WHAT YOU WILL DO: Write out the records again, replacing "image size" with "screen size" wherever it appears and keeping everything else the same. Leave the pictures out.

>>>

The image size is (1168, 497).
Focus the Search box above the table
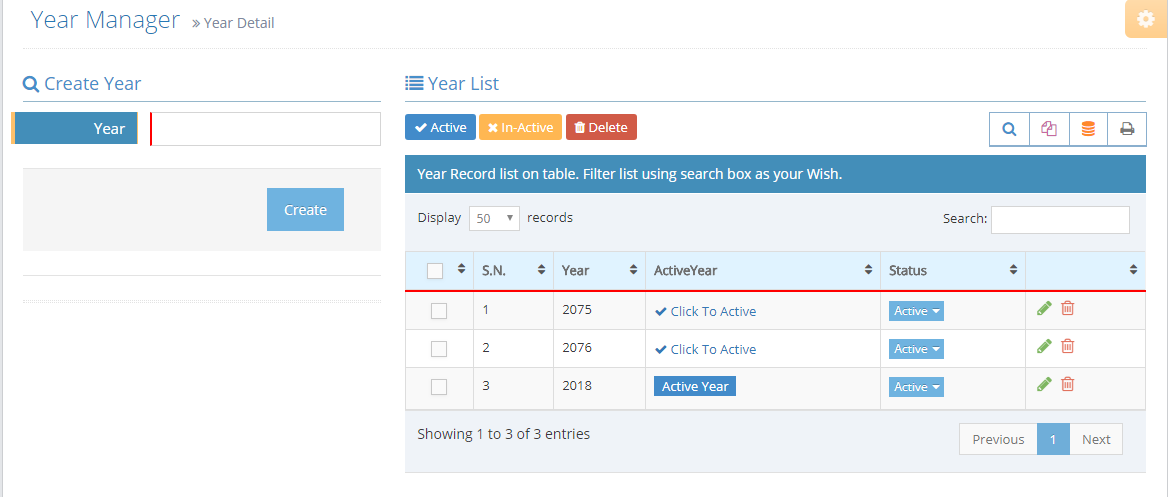(x=1059, y=220)
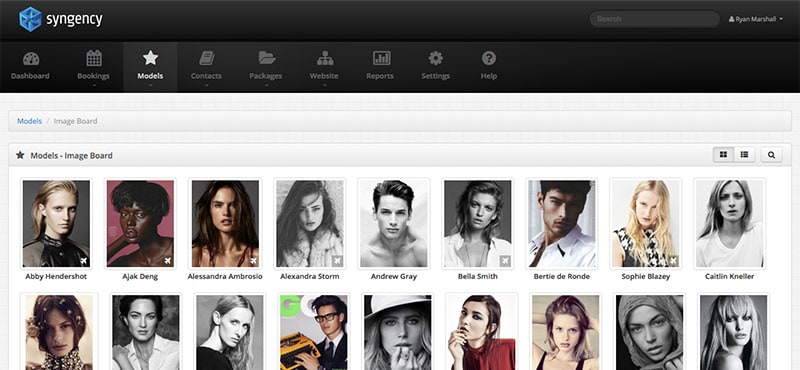This screenshot has width=800, height=370.
Task: Open Bookings calendar icon
Action: (x=93, y=58)
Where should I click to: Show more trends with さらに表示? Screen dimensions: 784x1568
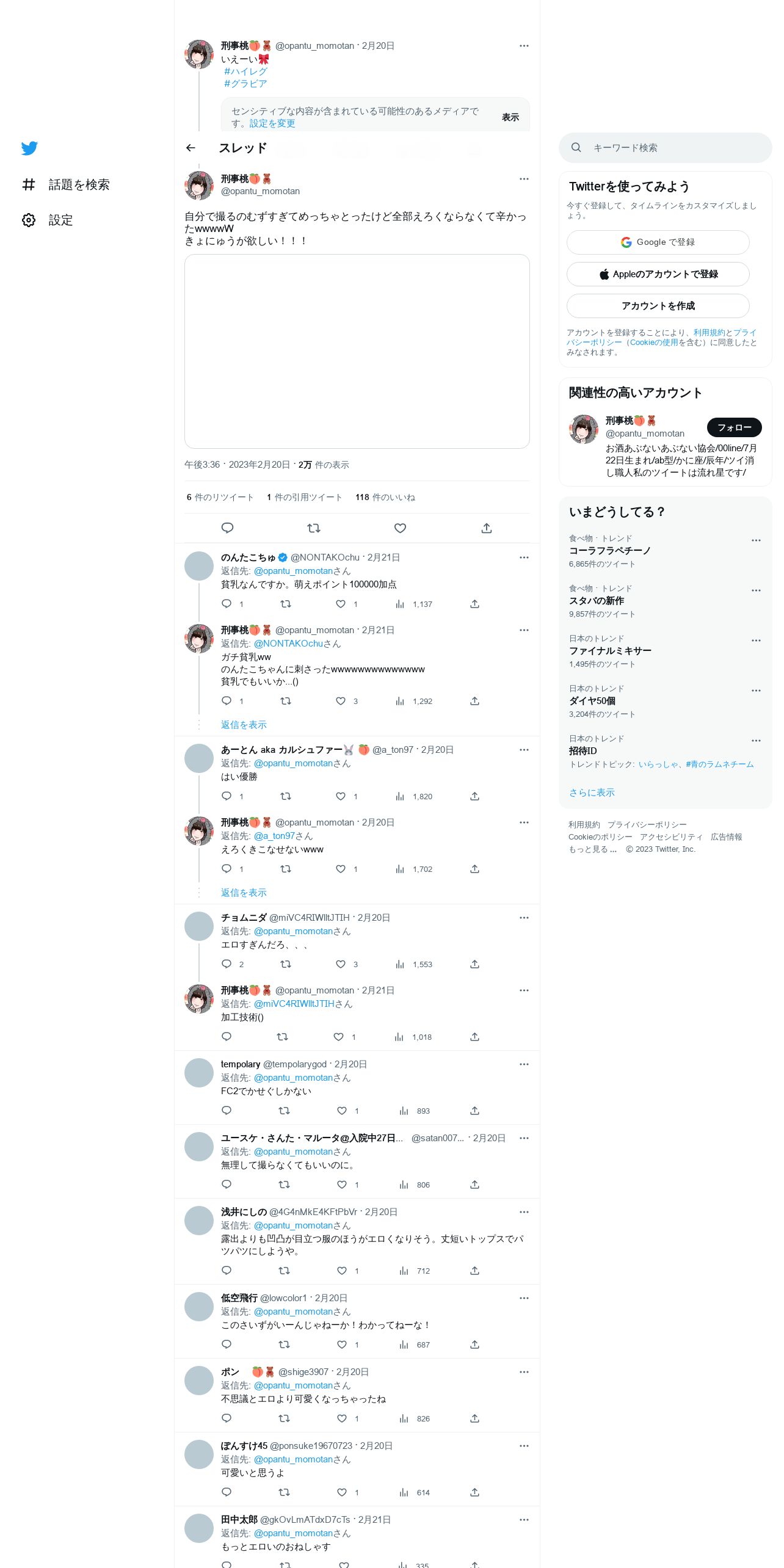point(592,793)
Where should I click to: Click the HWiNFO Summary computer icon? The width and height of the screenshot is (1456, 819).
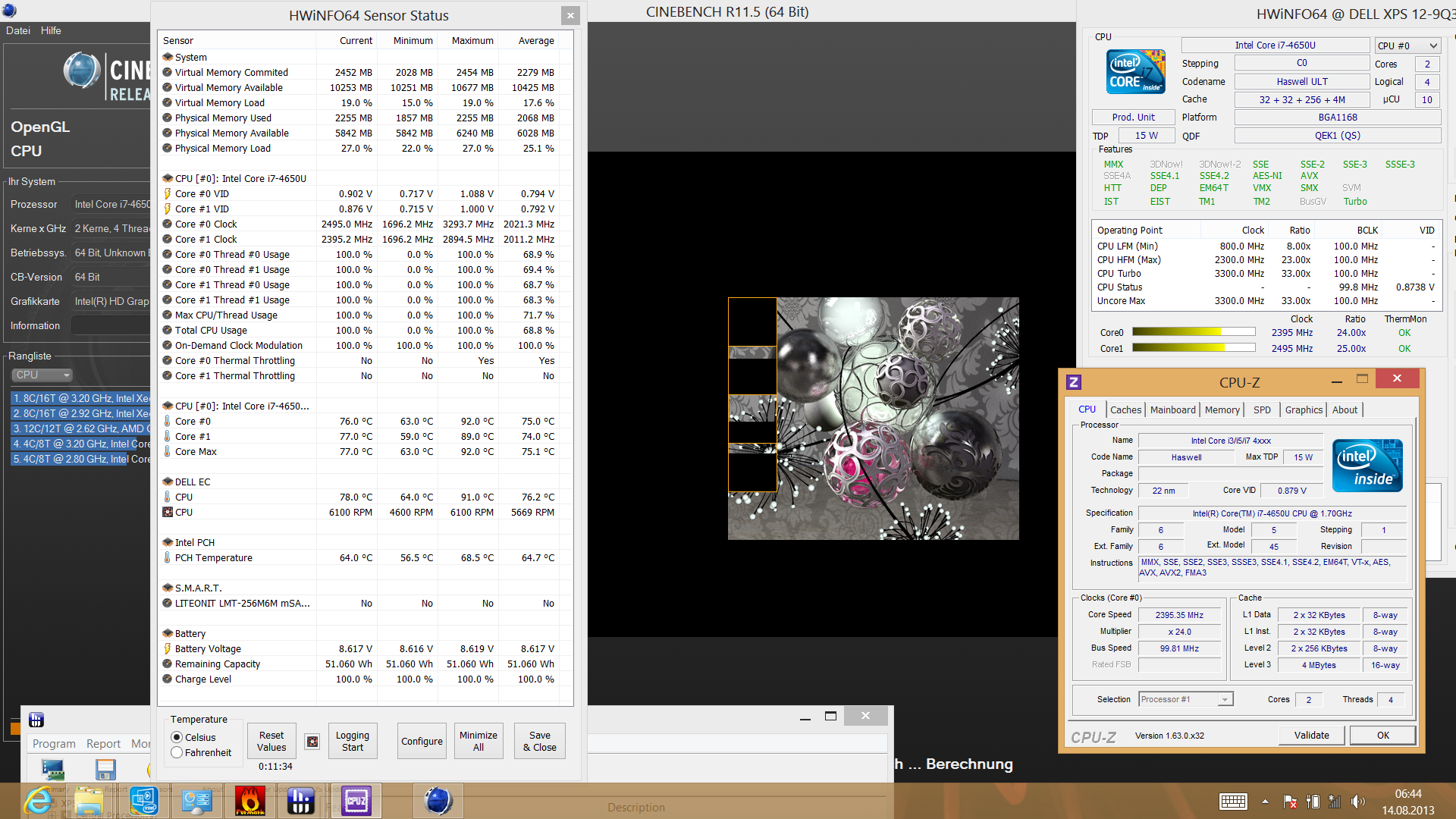(52, 770)
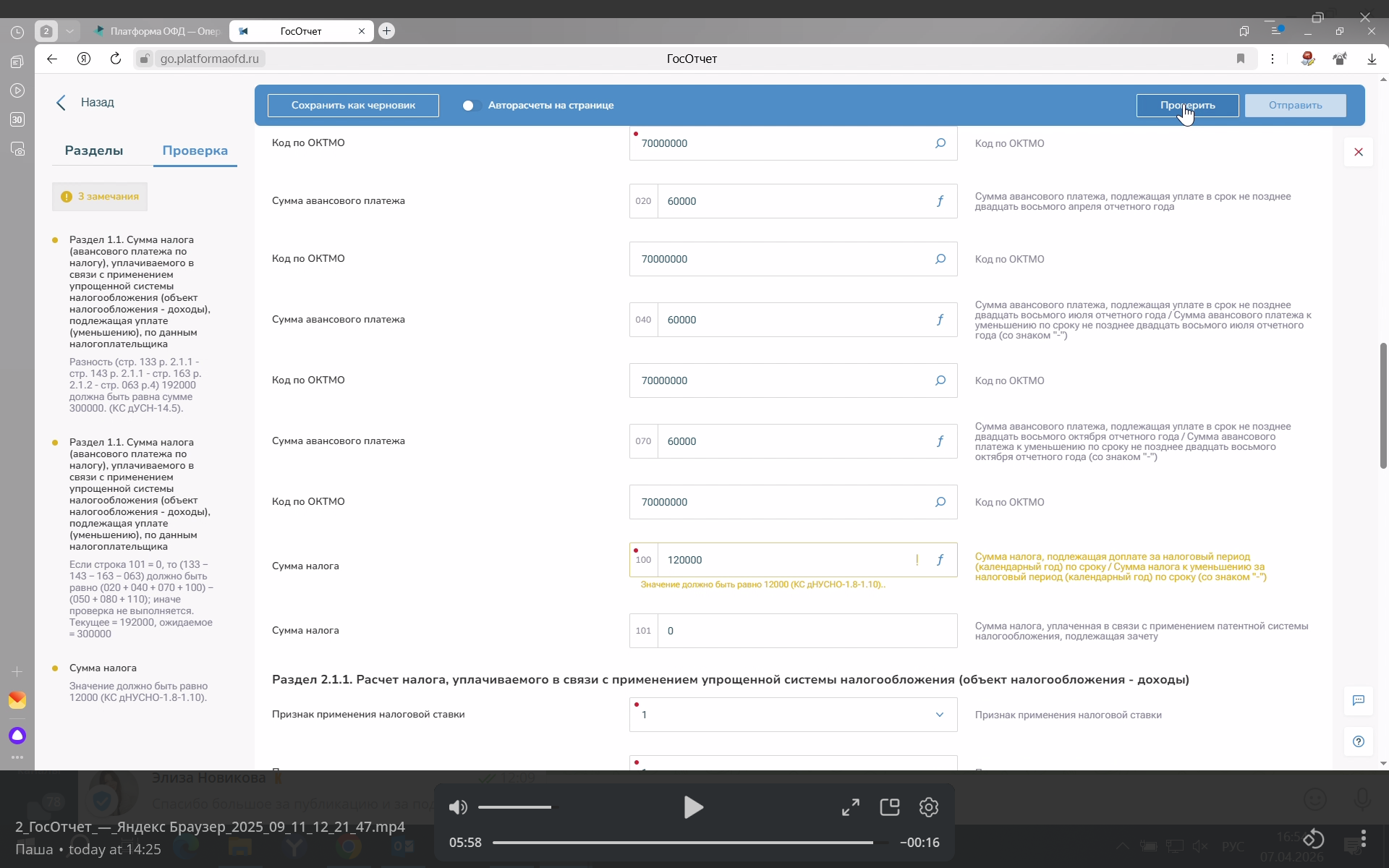Switch to the Разделы tab
This screenshot has width=1389, height=868.
pyautogui.click(x=94, y=150)
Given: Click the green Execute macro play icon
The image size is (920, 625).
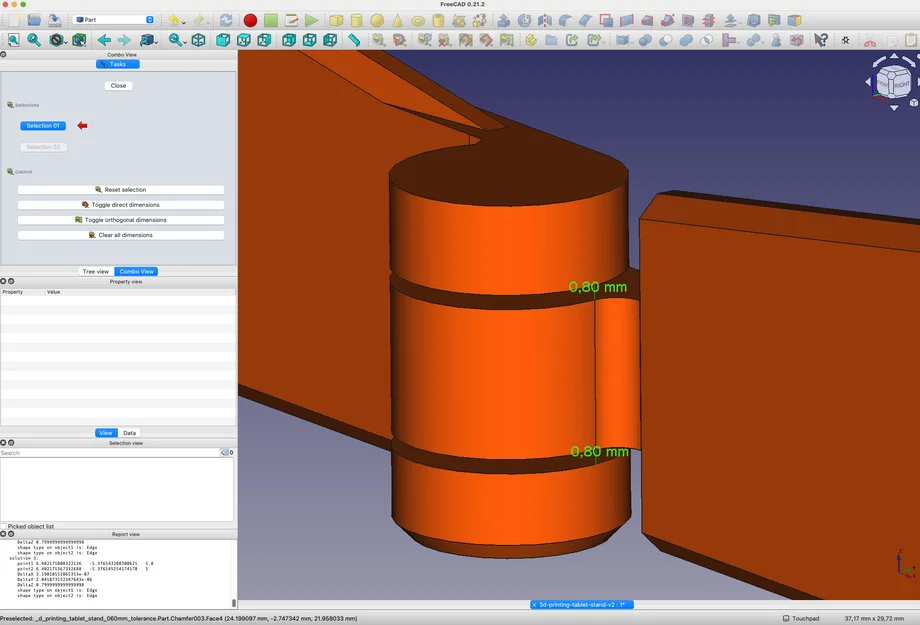Looking at the screenshot, I should point(312,20).
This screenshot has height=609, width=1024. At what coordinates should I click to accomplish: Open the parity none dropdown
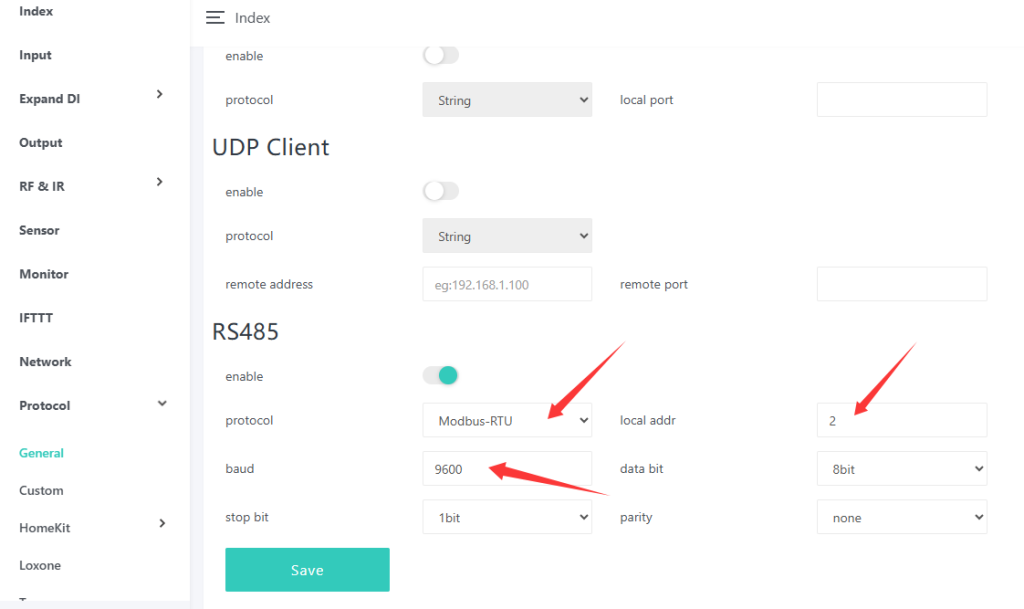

<<<

THE COMPLETED TASK:
The screen size is (1168, 497).
Focus the Search box above the table
(x=1059, y=220)
This screenshot has width=800, height=370.
Task: Open Bookings calendar icon
Action: (x=93, y=58)
Where should I click to: Show more trends with さらに表示? Screen dimensions: 784x1568
point(592,793)
Where should I click to: Click the HWiNFO Summary computer icon? The width and height of the screenshot is (1456, 819).
(52, 770)
Switch to the Разделы tab
This screenshot has width=1389, height=868.
pyautogui.click(x=94, y=150)
Given: Click the green Execute macro play icon
The screen size is (920, 625).
Looking at the screenshot, I should point(312,20).
This screenshot has height=609, width=1024. At what coordinates should I click to accomplish: Open the parity none dropdown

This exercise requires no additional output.